Installation planning

The SMS installation process itself should also undergo at least some planning before you deploy into production. For example, you need to make decisions regarding whether or not to extend the Active Directory schema, whether to install SQL Server right on the SMS server or to use a separate SQL Server system, if/how to introduce SQL Server replication for your SMS infrastructure, backup and recovery, whether to use an Express or a Custom installation, and whether to use Advanced or Standard security.

When it comes to making a decision as to whether or not to extend the Active Directory schema, keep a couple of things in mind. First, SMS will work without extending the schema, but some features will not. In particular, you will be unable to publish SMS objects into Active Directory, and client features including global roaming and automatic site assignment for a client can be hindered. Further, you will need to provide appropriate entries in a WINS server for servers running certain SMS roles, such as server locator points and management points. Unless you have a really good reason not to, I highly recommend that you do extend the Active Directory schema for SMS. An option to perform this extension is provided during the installation, which you will see later in this article. If you want to extend the Active Directory schema before you install SMS, you can use the ExtADSch tool to do so.

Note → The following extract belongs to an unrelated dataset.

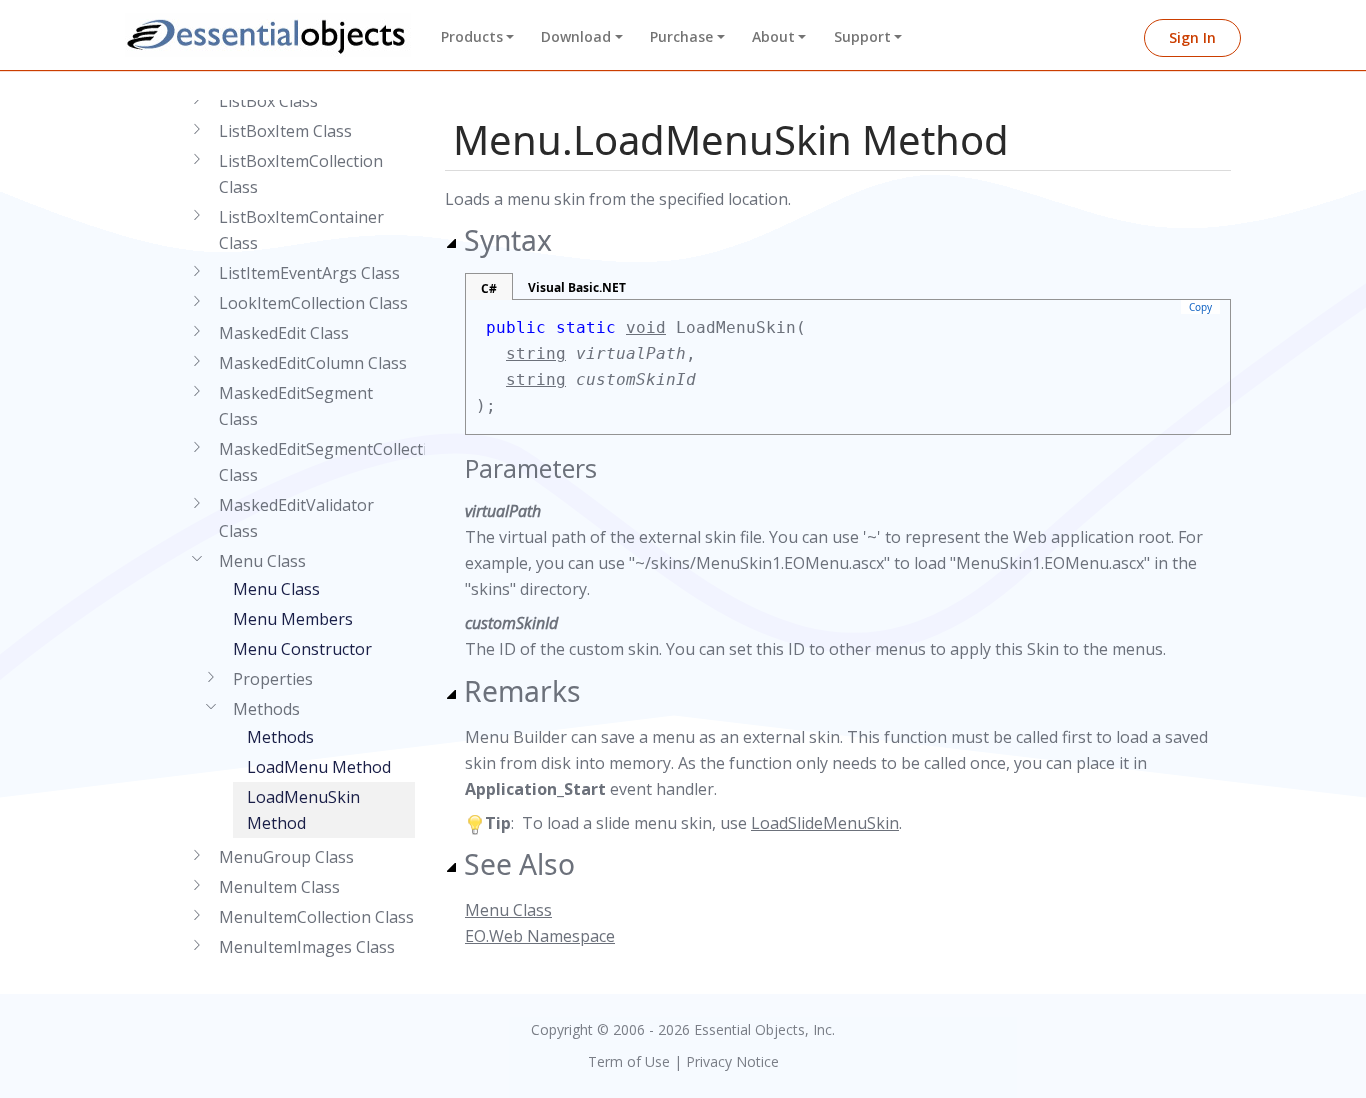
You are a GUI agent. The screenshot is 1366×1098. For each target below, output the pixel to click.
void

Like most other database applications, SMS supports both local and remote SQL Server databases for its data warehousing needs. For performance reasons, Microsoft recommends that you install SQL Server right onto the SMS server. In my environment, we have fairly recently deployed SMS, but did not install SQL Server on the SMS server. Rather, we pointed SMS at our central SQL Server 2000 cluster. However, we are not a large environment. We are supporting only a few hundred clients on our SMS server, and all of our servers are interconnected with gigabit links all connected to the same switch fabric. As such, we are also not doing any kind of database replication. If you are in a larger environment, database replication may be desirable. Do note that Microsoft does not recommend that you share a single SQL Server database for multiple SMS sites.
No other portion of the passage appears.